Today, it is clear to me that to make a career – in music or elsewhere – you do indeed require the basics: talent, devotion, the ability to sit down and stay at it for endless hours, patience and endurance, favourable surroundings, encouragement.
But you must look beyond your music-making and keep your eyes open: You must be endowed with large portions of astuteness, independent thinking, self-confidence and… diplomacy. You should be organised, reliable, know languages and used to travelling through different countries and cultures. And you should not mind spending hours after hours on your own.
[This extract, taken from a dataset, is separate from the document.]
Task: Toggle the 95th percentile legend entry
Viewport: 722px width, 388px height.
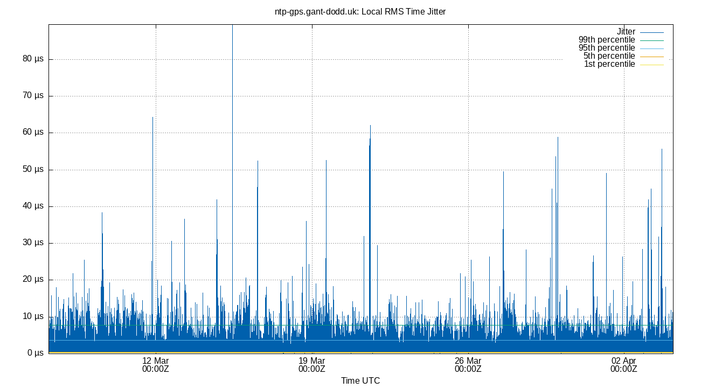Action: (x=607, y=47)

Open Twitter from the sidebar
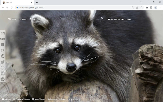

Like a good friend of mine, excellent Spanish composer and pianist Antoni Parera Fons, says: „I am never bored. I love being on my own thinking thoughts to myself. It is the most wonderful pastime.“
Above all you should love music and your instrument, no matter what your career is doing. You should never force yourself to play only because somebody told you so. The audience can hear this. It immediately reacts to a musician that is not inspired. To put it bluntly: if you feel no vocation, you are not making real music. And you should not be making music professionally.
But you must also have the humility to understand and accept the fact that you might not be made for a professional career in music, for whatever reason. Or that you are maybe not made for a stellar career (who is?) but for „only“ an ordinary one that keeps you in the profession, lets you earn a living (more or less) and allows you to spend your days doing the thing you enjoy most.
Like in all aspects of life, you will unfortunately not be able to influence that crucial factor, luck: to find the right teachers, those who inspire you, those who can help you – those who will help you selflessly, those that will give you the right advice. And most importantly: the chance to be in the right place at the right time.
You can, however, work on things that might pave the way once you have indeed encountered a spell of luck, things that might help you unlock some doors that take you further on your way.
I would like to write about some of the things that in my experience have proven important and that are evidently often not taught to aspiring musicians. Or ignored by them 🙂. Many will be questions (me too, I like thinking my thoughts) rather than answers. But they might give you some helpful insights when thinking your own thoughts about music and your career.